━━━ Text provided ━━━
Tuesday, December 11, 2007

 

11th Dec A one step back sort of day.

It was the middle of the night when I awoke and glanced at the clock - half past three once again.
Thoughts rambled in my head - not too negative.
I drifted off to sleep again after 6 o'clock for a short while.
Then my gut seemed to remember that it had learned to be active, but maybe needed more practice.
It was a bad morning - like the old days with an extremely fragile gut and strong pancreatitis pains. I felt rough and did nothing, except go to the loo.
Bill went off to the shop for a long, difficult and busy day. A woman came in and began to pick up things that took her fancy - some presents and some for that challenging task of "dressing the table" for Christmas dinner.
Bill got it all written up and told her the total - £269.
She gulped and fretted and decided that she couldn't have all of it - reduced the amount to £168.
This left Bill with a pile of unsold goods which would have to be crossed off the sales sheet and their labels found so that things could be returned to the shelves.
He then had other bits of paper with other customers' purchases on which had to be recorded in the sales sheet.
It all seems a far world from my own world just now.
Jo came round for a while at lunchtime. I went for a walk along the row in front of our house. I just felt too weak for very much.
Bill picked up the laxatives this afternoon - shan't be needing those for a while now!
We have another job to sort out. The amounts of my various medications I have been given no longer tally with what I have been getting for years and some items have disappeared altogether. I hope it can be sorted over the phone.
I normally would be prescribed 2 months supply of the regular things and a 100 co-proxomol each time I put in an order. And then I also had the option to order other items that I needed on a less regular basis.
━━━ Dataset entries ━━━
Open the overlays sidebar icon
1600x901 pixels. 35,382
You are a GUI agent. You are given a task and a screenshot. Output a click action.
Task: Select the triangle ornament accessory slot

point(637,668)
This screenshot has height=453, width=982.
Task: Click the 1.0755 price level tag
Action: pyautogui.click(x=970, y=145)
━━━
#### Exercise directions
Reproduce the full diary entry for December 11, 2007, word for word. The lines have no connection to the diary entry.

#### Result
Tuesday, December 11, 2007

 

11th Dec A one step back sort of day.

It was the middle of the night when I awoke and glanced at the clock - half past three once again.
Thoughts rambled in my head - not too negative.
I drifted off to sleep again after 6 o'clock for a short while.
Then my gut seemed to remember that it had learned to be active, but maybe needed more practice.
It was a bad morning - like the old days with an extremely fragile gut and strong pancreatitis pains. I felt rough and did nothing, except go to the loo.
Bill went off to the shop for a long, difficult and busy day. A woman came in and began to pick up things that took her fancy - some presents and some for that challenging task of "dressing the table" for Christmas dinner.
Bill got it all written up and told her the total - £269.
She gulped and fretted and decided that she couldn't have all of it - reduced the amount to £168.
This left Bill with a pile of unsold goods which would have to be crossed off the sales sheet and their labels found so that things could be returned to the shelves.
He then had other bits of paper with other customers' purchases on which had to be recorded in the sales sheet.
It all seems a far world from my own world just now.
Jo came round for a while at lunchtime. I went for a walk along the row in front of our house. I just felt too weak for very much.
Bill picked up the laxatives this afternoon - shan't be needing those for a while now!
We have another job to sort out. The amounts of my various medications I have been given no longer tally with what I have been getting for years and some items have disappeared altogether. I hope it can be sorted over the phone.
I normally would be prescribed 2 months supply of the regular things and a 100 co-proxomol each time I put in an order. And then I also had the option to order other items that I needed on a less regular basis.